▸ **PROBLEM**
Lines, not repeats, are what count: give the number of lines below that hold "logo", and nothing more.

▸ **Records drawn from a dataset**
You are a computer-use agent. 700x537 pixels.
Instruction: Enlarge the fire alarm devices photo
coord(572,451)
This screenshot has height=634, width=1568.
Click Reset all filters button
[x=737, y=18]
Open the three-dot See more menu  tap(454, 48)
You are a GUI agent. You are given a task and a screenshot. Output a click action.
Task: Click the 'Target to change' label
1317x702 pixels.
---
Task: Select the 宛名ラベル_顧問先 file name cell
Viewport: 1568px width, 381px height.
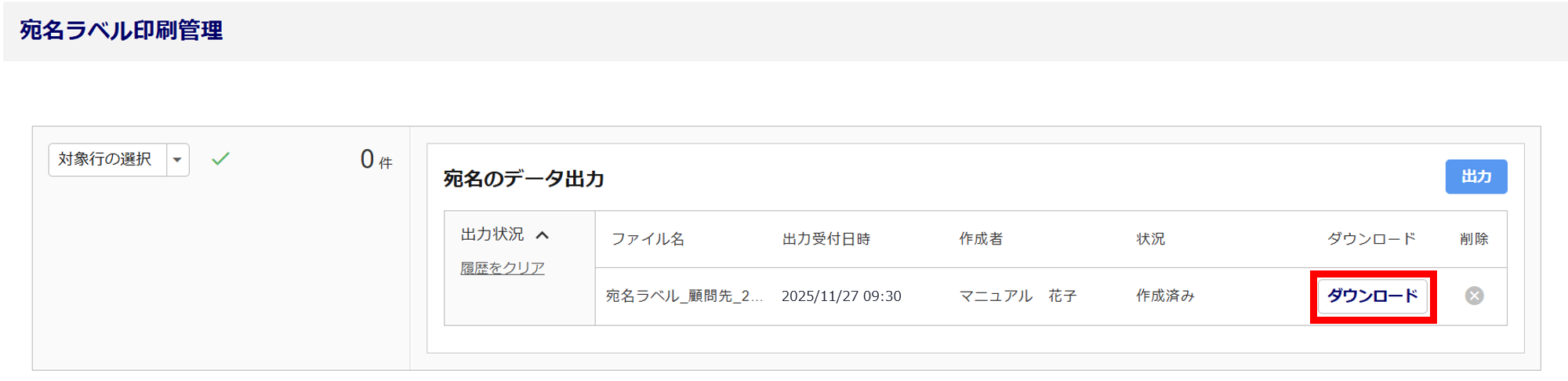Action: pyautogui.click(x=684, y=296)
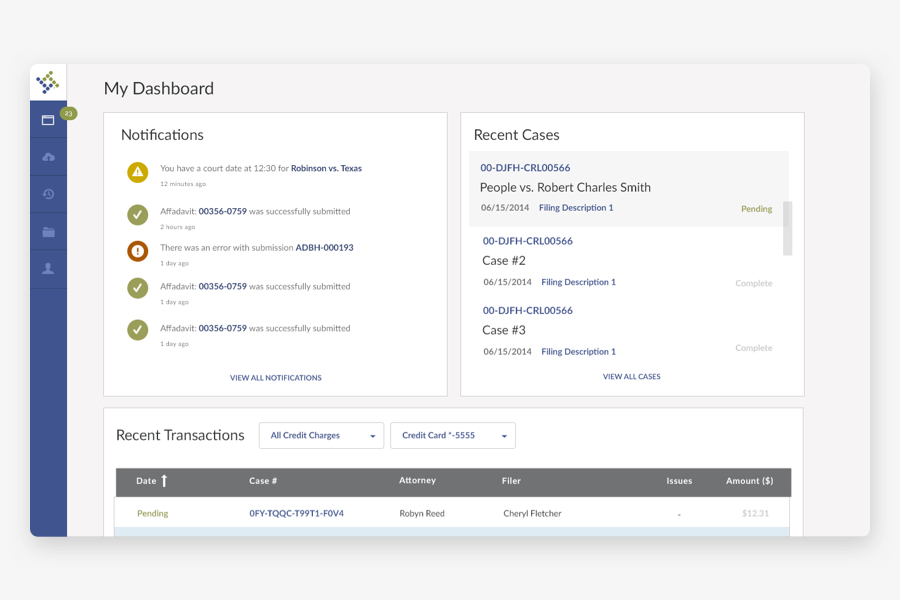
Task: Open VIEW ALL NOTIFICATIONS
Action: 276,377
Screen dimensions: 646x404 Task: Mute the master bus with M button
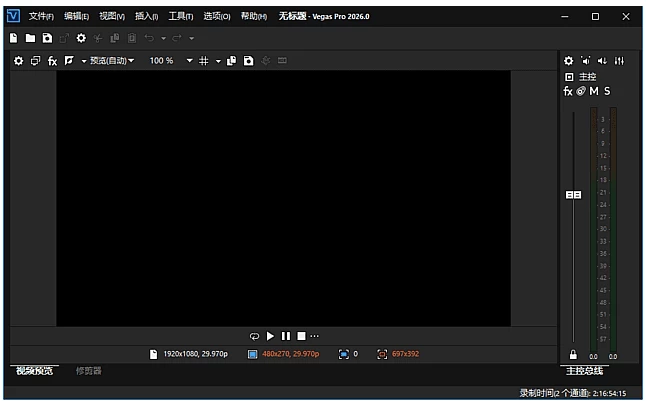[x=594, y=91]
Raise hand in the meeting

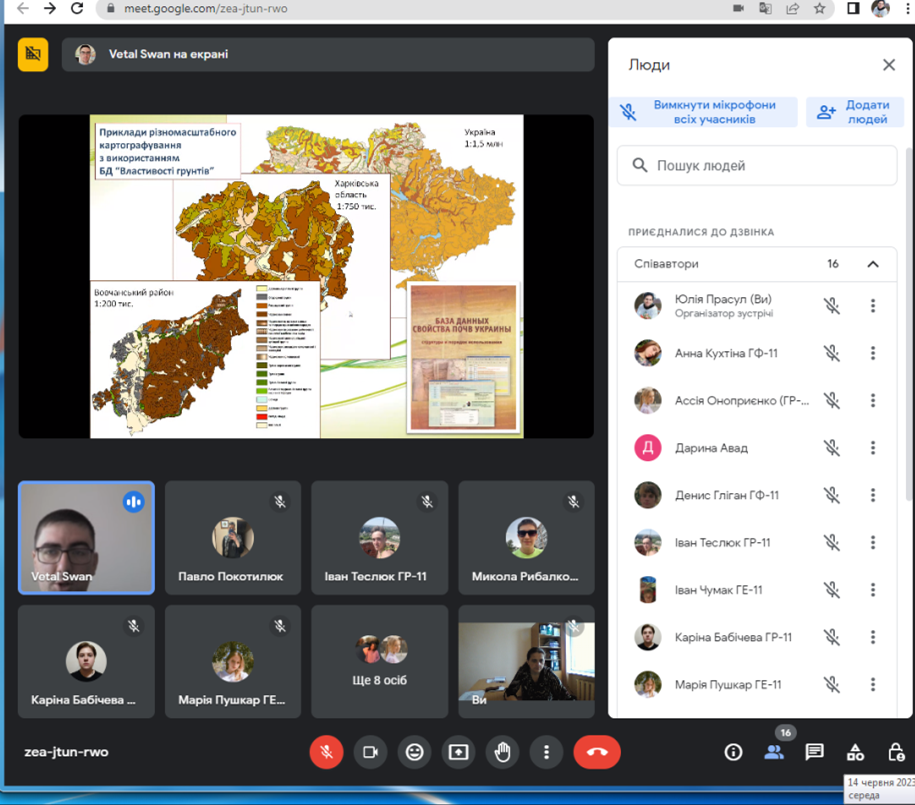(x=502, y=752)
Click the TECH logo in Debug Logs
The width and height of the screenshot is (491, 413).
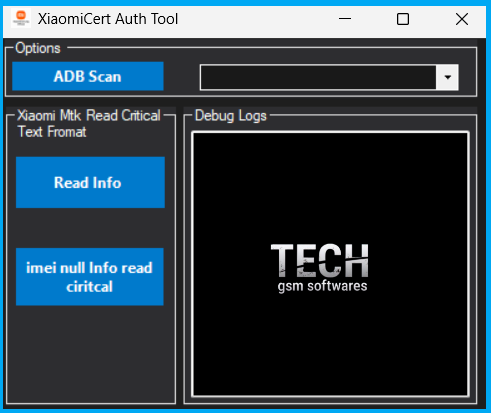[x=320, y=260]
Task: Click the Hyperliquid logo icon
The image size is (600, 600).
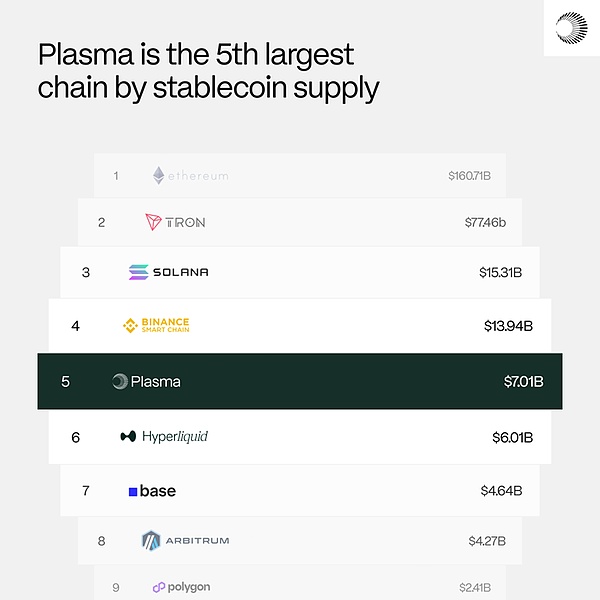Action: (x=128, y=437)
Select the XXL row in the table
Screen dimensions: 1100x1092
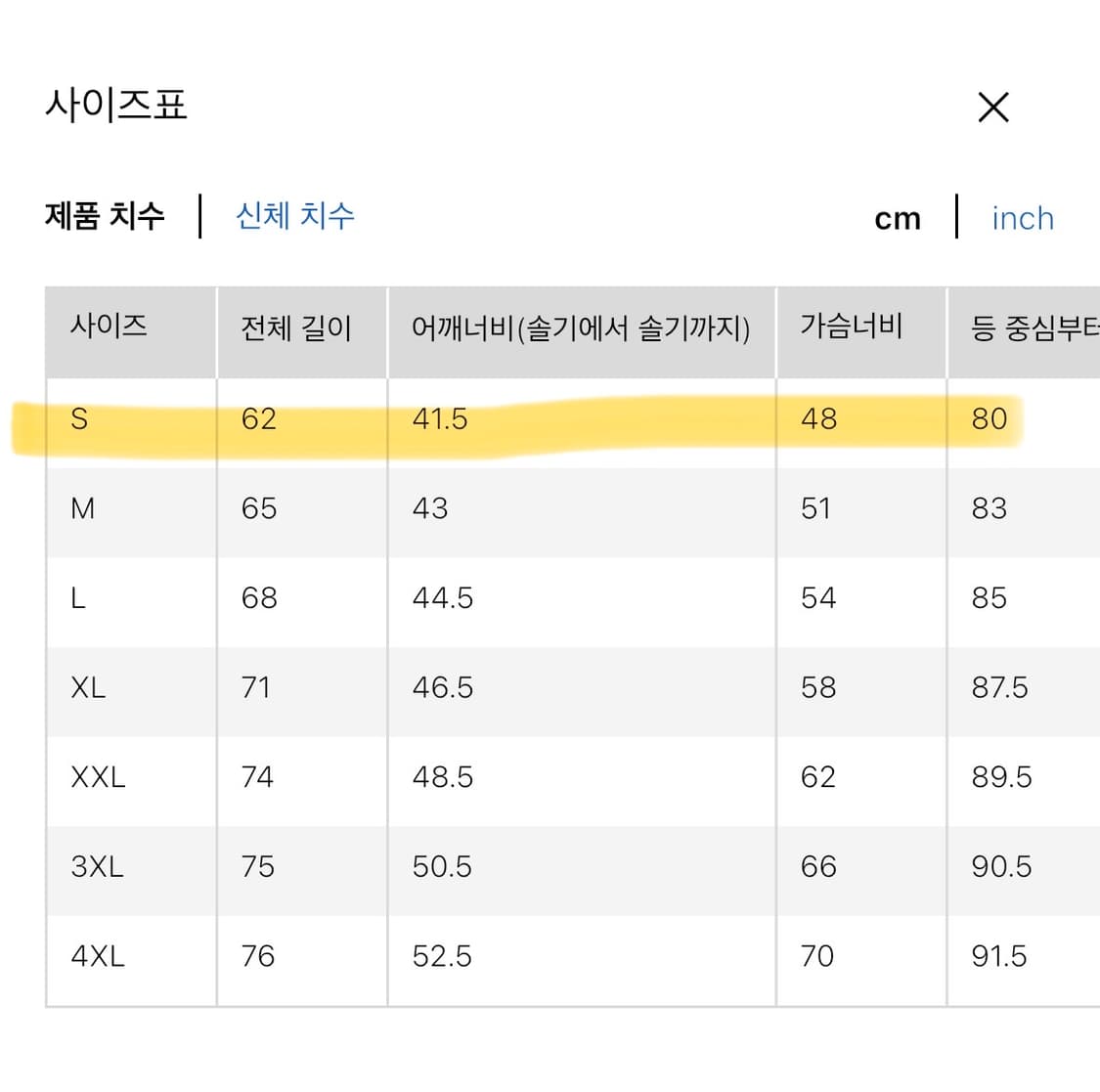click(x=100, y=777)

▸ **ANSWER TO THIS TASK**
2